> Sus instrucciones
Transcriba literalmente el fragmento del texto sobre el Día de Muertos que empieza con "La monotonía rota" y sigue hasta "del alma colectiva.".
++++ Texto proporcionado
Día de muertos: Foto-reportaje

La monotonía rota por la memoria


Luz de muerte que revive y ordena
el regreso inevitable de aquellos y

estos... Los de siempre
La lejanía del sonido daba la impresión que se estaba volando a la par de las almas de los muertos, en alguna parte de aquel cielo límpido que ése día se propuso amontonar las nubes atrás de los cerros, desde donde aquellas, espiaban al gentío que sentía la partida de su gente. Era una flauta -más bien una chirimilla- que alargaba deliberadamente sus notas para acoplar con el prolongado gemido de los dolientes que rasgaban la monotonía pueblerina con casi ahullidos, que dolían en el fondo del alma colectiva.


Las flores no adornaban: recordaban. Traían a la cansada memoria los recuerdos que obligaban al llanto y enardecían el cansancio de una vida que en la tierra de la tumba, dibujaba el futuro irremediable de caer ahí mismo, tarde o temprano. Era el Día de los Santos Difuntos, como marca el calendario y ordena la Santa Sede. Un día extraordinario en lo ordinario de un pueblo que no hoy no habla... muestra.





Muestra su costumbre, su tradición, su rito, su ley; una religión que persigue y que deja, para siempre, el lado humano que nos recuerda el calor de un pueblo que se niega a perder su identidad propia.
++++++++
++++ Información suministrada
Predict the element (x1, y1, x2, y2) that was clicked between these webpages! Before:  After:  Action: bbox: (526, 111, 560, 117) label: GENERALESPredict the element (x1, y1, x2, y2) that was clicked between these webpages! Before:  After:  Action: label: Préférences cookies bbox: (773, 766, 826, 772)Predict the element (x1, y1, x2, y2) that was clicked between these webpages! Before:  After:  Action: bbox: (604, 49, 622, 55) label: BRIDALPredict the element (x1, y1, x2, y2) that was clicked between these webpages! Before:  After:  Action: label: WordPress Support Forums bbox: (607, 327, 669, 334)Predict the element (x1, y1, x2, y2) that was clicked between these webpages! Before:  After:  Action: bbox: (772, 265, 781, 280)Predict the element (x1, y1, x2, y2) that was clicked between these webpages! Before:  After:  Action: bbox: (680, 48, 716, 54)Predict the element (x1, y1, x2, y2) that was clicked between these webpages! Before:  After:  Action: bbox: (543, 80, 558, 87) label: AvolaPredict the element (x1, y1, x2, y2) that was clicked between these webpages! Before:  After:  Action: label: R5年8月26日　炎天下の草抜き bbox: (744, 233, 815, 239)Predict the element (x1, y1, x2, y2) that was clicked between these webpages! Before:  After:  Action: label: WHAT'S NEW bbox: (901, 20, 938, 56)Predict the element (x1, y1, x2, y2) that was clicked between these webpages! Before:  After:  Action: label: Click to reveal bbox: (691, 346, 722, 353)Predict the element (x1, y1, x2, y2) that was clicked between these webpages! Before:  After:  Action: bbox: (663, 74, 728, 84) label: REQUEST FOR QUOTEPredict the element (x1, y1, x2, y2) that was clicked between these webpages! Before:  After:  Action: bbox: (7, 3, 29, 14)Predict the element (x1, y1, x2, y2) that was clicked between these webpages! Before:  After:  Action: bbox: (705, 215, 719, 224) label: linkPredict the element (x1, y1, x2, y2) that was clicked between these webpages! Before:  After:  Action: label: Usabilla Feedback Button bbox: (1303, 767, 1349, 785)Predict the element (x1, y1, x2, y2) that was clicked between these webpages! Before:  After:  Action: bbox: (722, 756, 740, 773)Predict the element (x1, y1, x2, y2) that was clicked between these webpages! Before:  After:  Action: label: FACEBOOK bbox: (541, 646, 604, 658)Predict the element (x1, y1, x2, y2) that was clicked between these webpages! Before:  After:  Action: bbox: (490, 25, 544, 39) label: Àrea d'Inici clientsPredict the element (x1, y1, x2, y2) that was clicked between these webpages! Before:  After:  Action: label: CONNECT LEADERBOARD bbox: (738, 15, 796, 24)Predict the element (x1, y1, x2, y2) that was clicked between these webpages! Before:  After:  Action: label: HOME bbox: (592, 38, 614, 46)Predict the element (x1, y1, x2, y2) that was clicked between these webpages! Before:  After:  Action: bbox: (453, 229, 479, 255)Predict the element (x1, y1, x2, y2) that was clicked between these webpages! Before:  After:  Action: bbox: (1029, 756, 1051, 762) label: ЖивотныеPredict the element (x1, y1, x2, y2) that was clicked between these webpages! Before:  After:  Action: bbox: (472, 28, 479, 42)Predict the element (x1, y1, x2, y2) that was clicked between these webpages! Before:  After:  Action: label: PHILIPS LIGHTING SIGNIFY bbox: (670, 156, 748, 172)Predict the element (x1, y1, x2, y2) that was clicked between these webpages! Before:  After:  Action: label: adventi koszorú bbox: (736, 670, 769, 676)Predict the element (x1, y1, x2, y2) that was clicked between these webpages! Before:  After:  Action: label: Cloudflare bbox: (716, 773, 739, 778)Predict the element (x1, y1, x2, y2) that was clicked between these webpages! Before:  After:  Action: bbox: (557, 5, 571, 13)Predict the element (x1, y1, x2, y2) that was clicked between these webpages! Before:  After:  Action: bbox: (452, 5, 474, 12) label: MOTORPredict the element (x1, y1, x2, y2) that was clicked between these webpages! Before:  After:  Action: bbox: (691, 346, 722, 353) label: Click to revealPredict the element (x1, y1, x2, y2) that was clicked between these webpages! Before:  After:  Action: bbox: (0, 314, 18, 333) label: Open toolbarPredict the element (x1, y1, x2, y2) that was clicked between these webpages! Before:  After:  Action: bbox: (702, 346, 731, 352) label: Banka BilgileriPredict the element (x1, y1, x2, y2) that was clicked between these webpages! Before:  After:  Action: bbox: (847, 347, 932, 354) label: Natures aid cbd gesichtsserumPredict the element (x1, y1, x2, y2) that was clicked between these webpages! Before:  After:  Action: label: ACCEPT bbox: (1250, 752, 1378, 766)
++++++++
> Solución del problema
La monotonía rota por la memoria


Luz de muerte que revive y ordena
el regreso inevitable de aquellos y

estos... Los de siempre
La lejanía del sonido daba la impresión que se estaba volando a la par de las almas de los muertos, en alguna parte de aquel cielo límpido que ése día se propuso amontonar las nubes atrás de los cerros, desde donde aquellas, espiaban al gentío que sentía la partida de su gente. Era una flauta -más bien una chirimilla- que alargaba deliberadamente sus notas para acoplar con el prolongado gemido de los dolientes que rasgaban la monotonía pueblerina con casi ahullidos, que dolían en el fondo del alma colectiva.